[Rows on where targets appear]

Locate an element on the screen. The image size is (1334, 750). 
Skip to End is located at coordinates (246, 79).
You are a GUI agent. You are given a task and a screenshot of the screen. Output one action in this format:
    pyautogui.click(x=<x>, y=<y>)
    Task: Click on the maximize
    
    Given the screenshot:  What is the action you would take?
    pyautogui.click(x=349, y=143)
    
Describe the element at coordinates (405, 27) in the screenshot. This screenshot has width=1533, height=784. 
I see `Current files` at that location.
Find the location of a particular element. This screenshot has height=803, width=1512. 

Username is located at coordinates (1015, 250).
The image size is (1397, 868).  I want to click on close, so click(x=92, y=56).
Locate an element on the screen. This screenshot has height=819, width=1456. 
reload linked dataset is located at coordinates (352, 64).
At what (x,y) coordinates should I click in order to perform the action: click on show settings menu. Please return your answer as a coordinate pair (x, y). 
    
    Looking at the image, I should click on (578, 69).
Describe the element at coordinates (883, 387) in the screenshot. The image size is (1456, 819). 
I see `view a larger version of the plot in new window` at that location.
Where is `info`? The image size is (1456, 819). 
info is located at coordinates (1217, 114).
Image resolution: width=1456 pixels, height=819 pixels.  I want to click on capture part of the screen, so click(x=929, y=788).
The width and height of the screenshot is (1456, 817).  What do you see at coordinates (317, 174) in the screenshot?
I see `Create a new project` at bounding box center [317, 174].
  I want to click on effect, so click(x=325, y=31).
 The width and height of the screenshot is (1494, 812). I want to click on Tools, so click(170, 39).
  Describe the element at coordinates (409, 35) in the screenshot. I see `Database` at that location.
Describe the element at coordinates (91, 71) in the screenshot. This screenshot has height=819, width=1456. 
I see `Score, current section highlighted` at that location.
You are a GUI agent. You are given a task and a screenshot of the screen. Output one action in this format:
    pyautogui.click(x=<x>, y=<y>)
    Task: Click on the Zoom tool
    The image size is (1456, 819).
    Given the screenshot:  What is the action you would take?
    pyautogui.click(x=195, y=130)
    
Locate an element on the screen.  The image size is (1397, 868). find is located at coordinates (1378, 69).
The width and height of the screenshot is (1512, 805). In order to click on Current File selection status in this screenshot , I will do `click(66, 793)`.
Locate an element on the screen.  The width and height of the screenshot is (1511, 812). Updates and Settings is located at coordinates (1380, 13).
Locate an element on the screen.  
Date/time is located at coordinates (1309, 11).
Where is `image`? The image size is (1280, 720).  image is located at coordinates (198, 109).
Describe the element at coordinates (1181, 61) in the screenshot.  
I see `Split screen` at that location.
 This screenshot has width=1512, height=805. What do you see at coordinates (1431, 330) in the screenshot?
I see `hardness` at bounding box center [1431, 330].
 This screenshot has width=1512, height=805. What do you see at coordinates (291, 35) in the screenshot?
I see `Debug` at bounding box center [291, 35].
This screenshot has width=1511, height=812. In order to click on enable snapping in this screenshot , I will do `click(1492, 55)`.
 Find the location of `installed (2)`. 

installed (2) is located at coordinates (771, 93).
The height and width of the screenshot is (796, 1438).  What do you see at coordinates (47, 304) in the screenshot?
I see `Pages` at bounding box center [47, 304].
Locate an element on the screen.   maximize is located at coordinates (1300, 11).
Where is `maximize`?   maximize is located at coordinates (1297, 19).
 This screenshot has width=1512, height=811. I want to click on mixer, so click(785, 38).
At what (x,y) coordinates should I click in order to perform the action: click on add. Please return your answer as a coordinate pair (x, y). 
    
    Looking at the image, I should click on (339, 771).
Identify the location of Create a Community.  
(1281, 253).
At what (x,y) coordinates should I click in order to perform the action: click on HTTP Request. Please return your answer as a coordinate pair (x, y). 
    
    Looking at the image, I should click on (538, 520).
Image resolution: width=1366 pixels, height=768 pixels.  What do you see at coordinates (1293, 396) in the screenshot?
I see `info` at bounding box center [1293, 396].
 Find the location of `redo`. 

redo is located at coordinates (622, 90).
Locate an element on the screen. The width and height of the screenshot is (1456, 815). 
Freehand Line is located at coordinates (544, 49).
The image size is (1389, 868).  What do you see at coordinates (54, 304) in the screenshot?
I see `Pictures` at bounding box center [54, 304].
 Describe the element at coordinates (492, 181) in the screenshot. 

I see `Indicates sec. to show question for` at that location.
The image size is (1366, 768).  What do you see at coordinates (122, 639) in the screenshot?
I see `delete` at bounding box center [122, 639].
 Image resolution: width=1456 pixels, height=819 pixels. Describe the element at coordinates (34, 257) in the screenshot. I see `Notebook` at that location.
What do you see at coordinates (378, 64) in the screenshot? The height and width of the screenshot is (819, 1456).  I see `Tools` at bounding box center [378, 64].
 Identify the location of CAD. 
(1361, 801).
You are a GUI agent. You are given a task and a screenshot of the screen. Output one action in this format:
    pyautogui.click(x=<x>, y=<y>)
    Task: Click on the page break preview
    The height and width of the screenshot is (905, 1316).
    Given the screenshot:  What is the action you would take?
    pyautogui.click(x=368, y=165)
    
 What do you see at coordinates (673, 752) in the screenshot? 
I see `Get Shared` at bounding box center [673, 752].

**WHAT IS EXPECTED:** Please rewrite all of the data above, swapping "GUI agent" for "screen assistant" at every occurrence and changing nothing else.

**WORKED ANSWER:**
Locate an element on the screen. The image size is (1334, 750). 
Skip to End is located at coordinates (246, 79).
You are a screen assistant. You are given a task and a screenshot of the screen. Output one action in this format:
    pyautogui.click(x=<x>, y=<y>)
    Task: Click on the maximize
    
    Given the screenshot:  What is the action you would take?
    pyautogui.click(x=349, y=143)
    
Describe the element at coordinates (405, 27) in the screenshot. This screenshot has width=1533, height=784. 
I see `Current files` at that location.
Find the location of a particular element. This screenshot has height=803, width=1512. 

Username is located at coordinates (1015, 250).
The image size is (1397, 868).  I want to click on close, so click(x=92, y=56).
Locate an element on the screen. This screenshot has height=819, width=1456. 
reload linked dataset is located at coordinates (352, 64).
At what (x,y) coordinates should I click in order to perform the action: click on show settings menu. Please return your answer as a coordinate pair (x, y). 
    
    Looking at the image, I should click on (578, 69).
Describe the element at coordinates (883, 387) in the screenshot. The image size is (1456, 819). 
I see `view a larger version of the plot in new window` at that location.
Where is `info`? The image size is (1456, 819). 
info is located at coordinates (1217, 114).
Image resolution: width=1456 pixels, height=819 pixels.  I want to click on capture part of the screen, so click(x=929, y=788).
The width and height of the screenshot is (1456, 817).  What do you see at coordinates (317, 174) in the screenshot?
I see `Create a new project` at bounding box center [317, 174].
  I want to click on effect, so click(x=325, y=31).
 The width and height of the screenshot is (1494, 812). I want to click on Tools, so click(170, 39).
  Describe the element at coordinates (409, 35) in the screenshot. I see `Database` at that location.
Describe the element at coordinates (91, 71) in the screenshot. This screenshot has height=819, width=1456. 
I see `Score, current section highlighted` at that location.
You are a screen assistant. You are given a task and a screenshot of the screen. Output one action in this format:
    pyautogui.click(x=<x>, y=<y>)
    Task: Click on the Zoom tool
    The image size is (1456, 819).
    Given the screenshot:  What is the action you would take?
    pyautogui.click(x=195, y=130)
    
Locate an element on the screen.  The image size is (1397, 868). find is located at coordinates (1378, 69).
The width and height of the screenshot is (1512, 805). In order to click on Current File selection status in this screenshot , I will do `click(66, 793)`.
Locate an element on the screen.  The width and height of the screenshot is (1511, 812). Updates and Settings is located at coordinates (1380, 13).
Locate an element on the screen.  
Date/time is located at coordinates (1309, 11).
Where is `image`? The image size is (1280, 720).  image is located at coordinates (198, 109).
Describe the element at coordinates (1181, 61) in the screenshot.  
I see `Split screen` at that location.
 This screenshot has width=1512, height=805. What do you see at coordinates (1431, 330) in the screenshot?
I see `hardness` at bounding box center [1431, 330].
 This screenshot has width=1512, height=805. What do you see at coordinates (291, 35) in the screenshot?
I see `Debug` at bounding box center [291, 35].
This screenshot has width=1511, height=812. In order to click on enable snapping in this screenshot , I will do `click(1492, 55)`.
 Find the location of `installed (2)`. 

installed (2) is located at coordinates (771, 93).
The height and width of the screenshot is (796, 1438).  What do you see at coordinates (47, 304) in the screenshot?
I see `Pages` at bounding box center [47, 304].
Locate an element on the screen.   maximize is located at coordinates (1300, 11).
Where is `maximize`?   maximize is located at coordinates (1297, 19).
 This screenshot has width=1512, height=811. I want to click on mixer, so click(785, 38).
At what (x,y) coordinates should I click in order to perform the action: click on add. Please return your answer as a coordinate pair (x, y). 
    
    Looking at the image, I should click on (339, 771).
Identify the location of Create a Community.  
(1281, 253).
At what (x,y) coordinates should I click in order to perform the action: click on HTTP Request. Please return your answer as a coordinate pair (x, y). 
    
    Looking at the image, I should click on (538, 520).
Image resolution: width=1366 pixels, height=768 pixels.  What do you see at coordinates (1293, 396) in the screenshot?
I see `info` at bounding box center [1293, 396].
 Find the location of `redo`. 

redo is located at coordinates (622, 90).
Locate an element on the screen. The width and height of the screenshot is (1456, 815). 
Freehand Line is located at coordinates (544, 49).
The image size is (1389, 868).  What do you see at coordinates (54, 304) in the screenshot?
I see `Pictures` at bounding box center [54, 304].
 Describe the element at coordinates (492, 181) in the screenshot. 

I see `Indicates sec. to show question for` at that location.
The image size is (1366, 768).  What do you see at coordinates (122, 639) in the screenshot?
I see `delete` at bounding box center [122, 639].
 Image resolution: width=1456 pixels, height=819 pixels. Describe the element at coordinates (34, 257) in the screenshot. I see `Notebook` at that location.
What do you see at coordinates (378, 64) in the screenshot? The height and width of the screenshot is (819, 1456).  I see `Tools` at bounding box center [378, 64].
 Identify the location of CAD. 
(1361, 801).
You are a screen assistant. You are given a task and a screenshot of the screen. Output one action in this format:
    pyautogui.click(x=<x>, y=<y>)
    Task: Click on the page break preview
    The height and width of the screenshot is (905, 1316).
    Given the screenshot:  What is the action you would take?
    pyautogui.click(x=368, y=165)
    
 What do you see at coordinates (673, 752) in the screenshot? 
I see `Get Shared` at bounding box center [673, 752].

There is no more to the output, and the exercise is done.